Source records
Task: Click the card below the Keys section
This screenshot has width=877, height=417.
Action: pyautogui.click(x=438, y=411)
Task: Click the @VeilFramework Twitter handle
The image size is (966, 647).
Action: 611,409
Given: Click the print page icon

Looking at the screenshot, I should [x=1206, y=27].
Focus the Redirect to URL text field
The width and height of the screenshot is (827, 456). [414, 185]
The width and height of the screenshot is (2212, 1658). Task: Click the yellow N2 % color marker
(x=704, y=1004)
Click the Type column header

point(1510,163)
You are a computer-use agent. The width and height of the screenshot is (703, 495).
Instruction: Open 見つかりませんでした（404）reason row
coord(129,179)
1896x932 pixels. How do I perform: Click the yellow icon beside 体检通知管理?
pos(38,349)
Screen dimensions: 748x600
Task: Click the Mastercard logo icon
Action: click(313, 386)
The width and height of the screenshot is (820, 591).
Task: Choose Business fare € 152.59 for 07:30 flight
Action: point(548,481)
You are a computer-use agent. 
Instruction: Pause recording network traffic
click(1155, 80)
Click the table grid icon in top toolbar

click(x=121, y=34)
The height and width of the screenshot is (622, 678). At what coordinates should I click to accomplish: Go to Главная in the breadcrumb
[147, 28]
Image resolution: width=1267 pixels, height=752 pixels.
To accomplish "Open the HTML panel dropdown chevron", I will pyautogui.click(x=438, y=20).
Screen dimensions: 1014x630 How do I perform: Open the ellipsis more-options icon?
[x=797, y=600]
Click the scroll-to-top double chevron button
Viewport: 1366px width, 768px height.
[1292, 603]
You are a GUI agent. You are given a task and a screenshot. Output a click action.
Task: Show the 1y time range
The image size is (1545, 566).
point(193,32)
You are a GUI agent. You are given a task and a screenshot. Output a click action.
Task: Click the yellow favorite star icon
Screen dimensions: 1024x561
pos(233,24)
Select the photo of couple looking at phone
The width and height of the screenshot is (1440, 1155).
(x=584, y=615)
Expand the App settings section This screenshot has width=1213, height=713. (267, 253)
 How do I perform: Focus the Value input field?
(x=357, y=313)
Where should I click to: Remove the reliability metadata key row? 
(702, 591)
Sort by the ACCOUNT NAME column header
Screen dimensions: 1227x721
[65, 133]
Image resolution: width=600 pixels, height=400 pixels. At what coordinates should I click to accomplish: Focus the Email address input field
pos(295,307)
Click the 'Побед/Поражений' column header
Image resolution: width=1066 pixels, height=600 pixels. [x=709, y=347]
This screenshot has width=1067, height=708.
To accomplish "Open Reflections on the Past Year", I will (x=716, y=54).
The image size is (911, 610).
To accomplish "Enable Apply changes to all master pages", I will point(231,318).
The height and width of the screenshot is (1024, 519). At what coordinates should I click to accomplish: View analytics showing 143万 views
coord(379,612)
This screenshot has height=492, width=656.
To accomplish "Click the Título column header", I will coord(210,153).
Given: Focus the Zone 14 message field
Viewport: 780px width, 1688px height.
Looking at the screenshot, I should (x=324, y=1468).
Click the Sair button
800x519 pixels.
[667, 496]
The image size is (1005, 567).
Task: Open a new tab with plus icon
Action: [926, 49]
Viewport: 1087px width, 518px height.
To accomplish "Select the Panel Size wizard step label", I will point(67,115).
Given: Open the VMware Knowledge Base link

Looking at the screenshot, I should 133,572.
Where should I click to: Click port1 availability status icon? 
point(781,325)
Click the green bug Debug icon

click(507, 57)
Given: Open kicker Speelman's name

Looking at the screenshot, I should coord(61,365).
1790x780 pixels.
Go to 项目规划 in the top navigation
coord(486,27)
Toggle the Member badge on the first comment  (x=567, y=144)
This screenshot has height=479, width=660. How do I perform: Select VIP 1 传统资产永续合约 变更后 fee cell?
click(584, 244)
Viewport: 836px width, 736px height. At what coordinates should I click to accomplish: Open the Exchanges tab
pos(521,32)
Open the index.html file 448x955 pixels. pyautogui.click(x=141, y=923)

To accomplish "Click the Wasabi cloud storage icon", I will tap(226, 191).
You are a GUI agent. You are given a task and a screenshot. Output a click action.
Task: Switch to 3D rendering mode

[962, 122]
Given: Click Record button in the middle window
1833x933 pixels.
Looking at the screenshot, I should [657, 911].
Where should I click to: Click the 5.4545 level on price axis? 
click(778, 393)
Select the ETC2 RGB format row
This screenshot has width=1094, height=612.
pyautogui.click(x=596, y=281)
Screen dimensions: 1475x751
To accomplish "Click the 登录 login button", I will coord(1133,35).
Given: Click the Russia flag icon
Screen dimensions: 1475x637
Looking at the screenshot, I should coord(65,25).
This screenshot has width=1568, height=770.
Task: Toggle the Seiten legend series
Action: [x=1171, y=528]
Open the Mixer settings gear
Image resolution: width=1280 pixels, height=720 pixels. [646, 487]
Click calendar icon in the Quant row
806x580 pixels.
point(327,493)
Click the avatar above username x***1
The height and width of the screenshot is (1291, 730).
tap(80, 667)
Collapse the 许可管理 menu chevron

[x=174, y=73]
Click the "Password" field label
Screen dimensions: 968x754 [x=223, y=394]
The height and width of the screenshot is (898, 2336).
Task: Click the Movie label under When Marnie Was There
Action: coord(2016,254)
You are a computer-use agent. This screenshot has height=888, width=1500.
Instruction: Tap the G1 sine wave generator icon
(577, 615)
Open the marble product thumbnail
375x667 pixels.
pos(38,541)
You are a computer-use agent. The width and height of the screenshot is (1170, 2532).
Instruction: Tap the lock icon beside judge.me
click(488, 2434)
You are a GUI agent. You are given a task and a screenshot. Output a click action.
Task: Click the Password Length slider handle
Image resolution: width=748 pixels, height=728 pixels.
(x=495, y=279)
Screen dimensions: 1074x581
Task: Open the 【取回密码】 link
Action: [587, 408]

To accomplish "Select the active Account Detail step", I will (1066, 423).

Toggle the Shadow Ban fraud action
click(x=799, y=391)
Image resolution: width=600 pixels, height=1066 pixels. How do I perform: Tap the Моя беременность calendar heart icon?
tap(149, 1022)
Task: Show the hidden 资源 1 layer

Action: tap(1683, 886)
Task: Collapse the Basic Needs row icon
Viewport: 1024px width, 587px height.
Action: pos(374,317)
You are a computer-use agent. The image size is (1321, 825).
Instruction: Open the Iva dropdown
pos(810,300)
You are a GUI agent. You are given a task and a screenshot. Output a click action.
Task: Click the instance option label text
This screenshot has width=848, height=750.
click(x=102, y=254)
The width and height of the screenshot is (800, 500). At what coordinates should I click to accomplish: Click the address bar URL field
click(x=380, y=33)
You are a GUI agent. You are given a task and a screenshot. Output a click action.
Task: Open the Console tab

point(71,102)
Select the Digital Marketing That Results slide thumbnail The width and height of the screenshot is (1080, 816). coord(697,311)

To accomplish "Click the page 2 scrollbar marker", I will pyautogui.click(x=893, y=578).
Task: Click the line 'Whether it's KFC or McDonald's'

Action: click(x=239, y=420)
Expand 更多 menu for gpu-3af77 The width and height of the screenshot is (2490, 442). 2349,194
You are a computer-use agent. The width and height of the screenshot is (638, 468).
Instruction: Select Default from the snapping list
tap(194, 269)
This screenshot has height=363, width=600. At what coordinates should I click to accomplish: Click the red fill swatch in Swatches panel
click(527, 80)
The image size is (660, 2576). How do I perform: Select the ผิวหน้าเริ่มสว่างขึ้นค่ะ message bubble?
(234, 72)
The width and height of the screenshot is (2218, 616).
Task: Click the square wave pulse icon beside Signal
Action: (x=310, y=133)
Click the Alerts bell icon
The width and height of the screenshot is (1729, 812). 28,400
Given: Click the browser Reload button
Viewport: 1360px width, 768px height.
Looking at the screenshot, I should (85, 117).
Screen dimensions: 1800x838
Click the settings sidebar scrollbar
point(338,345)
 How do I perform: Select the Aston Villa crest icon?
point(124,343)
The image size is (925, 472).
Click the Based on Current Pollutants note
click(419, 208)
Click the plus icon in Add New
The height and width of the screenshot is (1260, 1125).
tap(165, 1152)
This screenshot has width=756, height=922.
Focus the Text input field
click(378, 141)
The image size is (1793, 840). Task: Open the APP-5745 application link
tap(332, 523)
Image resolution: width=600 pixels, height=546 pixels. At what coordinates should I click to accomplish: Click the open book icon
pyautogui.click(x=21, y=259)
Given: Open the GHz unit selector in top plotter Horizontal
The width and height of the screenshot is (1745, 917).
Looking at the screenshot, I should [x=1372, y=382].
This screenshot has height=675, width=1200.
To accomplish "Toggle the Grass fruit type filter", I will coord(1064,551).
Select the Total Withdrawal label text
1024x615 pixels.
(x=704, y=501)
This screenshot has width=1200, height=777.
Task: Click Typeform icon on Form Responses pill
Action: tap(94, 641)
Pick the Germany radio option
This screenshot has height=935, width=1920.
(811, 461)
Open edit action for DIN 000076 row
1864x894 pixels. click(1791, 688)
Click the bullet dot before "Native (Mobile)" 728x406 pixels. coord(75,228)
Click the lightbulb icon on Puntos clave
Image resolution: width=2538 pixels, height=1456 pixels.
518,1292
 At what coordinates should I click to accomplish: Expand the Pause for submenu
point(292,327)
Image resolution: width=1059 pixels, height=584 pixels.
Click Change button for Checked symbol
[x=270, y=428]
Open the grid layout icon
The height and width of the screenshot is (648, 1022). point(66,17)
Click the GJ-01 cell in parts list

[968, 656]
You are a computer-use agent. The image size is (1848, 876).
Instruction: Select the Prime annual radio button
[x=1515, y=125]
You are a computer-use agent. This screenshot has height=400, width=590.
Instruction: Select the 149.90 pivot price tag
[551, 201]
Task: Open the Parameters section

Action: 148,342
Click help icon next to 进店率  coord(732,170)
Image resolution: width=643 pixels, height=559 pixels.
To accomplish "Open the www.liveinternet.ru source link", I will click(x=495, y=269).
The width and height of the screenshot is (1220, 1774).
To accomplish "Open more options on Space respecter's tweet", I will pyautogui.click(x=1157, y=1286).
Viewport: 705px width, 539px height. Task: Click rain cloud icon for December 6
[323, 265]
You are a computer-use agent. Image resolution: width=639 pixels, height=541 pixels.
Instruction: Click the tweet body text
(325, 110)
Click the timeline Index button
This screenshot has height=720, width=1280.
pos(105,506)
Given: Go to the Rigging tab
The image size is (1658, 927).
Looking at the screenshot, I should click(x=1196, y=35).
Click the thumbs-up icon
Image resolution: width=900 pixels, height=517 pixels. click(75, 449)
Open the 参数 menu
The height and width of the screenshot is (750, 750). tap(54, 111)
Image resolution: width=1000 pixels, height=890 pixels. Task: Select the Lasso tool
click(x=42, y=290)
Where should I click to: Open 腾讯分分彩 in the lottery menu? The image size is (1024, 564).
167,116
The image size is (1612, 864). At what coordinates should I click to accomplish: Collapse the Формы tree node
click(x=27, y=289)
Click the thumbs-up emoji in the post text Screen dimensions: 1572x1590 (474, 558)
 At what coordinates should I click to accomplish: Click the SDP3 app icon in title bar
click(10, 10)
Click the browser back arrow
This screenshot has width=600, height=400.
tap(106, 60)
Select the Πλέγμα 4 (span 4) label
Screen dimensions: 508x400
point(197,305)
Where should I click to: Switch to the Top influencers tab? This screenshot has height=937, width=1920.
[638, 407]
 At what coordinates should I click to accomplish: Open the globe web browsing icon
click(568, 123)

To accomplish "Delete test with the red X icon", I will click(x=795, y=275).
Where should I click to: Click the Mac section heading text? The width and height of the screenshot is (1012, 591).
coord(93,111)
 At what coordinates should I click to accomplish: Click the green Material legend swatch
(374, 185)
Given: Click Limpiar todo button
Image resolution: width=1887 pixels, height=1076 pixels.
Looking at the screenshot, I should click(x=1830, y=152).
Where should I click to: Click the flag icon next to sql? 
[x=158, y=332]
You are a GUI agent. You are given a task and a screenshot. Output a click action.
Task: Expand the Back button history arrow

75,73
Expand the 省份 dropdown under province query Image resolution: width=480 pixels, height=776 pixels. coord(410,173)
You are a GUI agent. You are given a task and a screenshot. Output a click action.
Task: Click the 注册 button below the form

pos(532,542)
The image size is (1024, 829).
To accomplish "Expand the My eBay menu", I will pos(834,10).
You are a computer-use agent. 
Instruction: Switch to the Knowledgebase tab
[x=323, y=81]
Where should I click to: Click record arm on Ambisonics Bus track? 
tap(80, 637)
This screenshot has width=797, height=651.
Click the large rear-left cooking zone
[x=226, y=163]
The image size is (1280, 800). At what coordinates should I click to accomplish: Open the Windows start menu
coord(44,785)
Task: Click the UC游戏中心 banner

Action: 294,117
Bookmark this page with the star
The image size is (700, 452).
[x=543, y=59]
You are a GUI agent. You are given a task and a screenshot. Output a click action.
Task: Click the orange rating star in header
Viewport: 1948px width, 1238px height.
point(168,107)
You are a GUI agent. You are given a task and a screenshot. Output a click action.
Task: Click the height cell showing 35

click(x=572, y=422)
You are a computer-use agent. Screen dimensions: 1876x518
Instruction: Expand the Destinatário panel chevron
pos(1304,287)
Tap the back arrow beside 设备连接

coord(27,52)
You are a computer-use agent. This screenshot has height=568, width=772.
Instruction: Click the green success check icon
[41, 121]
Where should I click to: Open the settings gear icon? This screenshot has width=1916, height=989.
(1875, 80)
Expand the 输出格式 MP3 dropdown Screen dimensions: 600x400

TASK PROMPT >>
Each line above with the string "computer" should be reported in full.

WORKED SOLUTION >>
You are a computer-use agent. The width and height of the screenshot is (703, 495).
You are a computer-use agent. 
You are a computer-use agent. This screenshot has height=888, width=1500.
You are a computer-use agent. The width and height of the screenshot is (1170, 2532).
You are a computer-use agent. The image size is (1321, 825).
You are a computer-use agent. The width and height of the screenshot is (638, 468).
You are a computer-use agent. The image size is (1848, 876).
You are a computer-use agent. This screenshot has height=400, width=590.
You are a computer-use agent. Image resolution: width=639 pixels, height=541 pixels.
You are a computer-use agent. 
You are a computer-use agent. Screen dimensions: 1876x518
You are a computer-use agent. This screenshot has height=568, width=772.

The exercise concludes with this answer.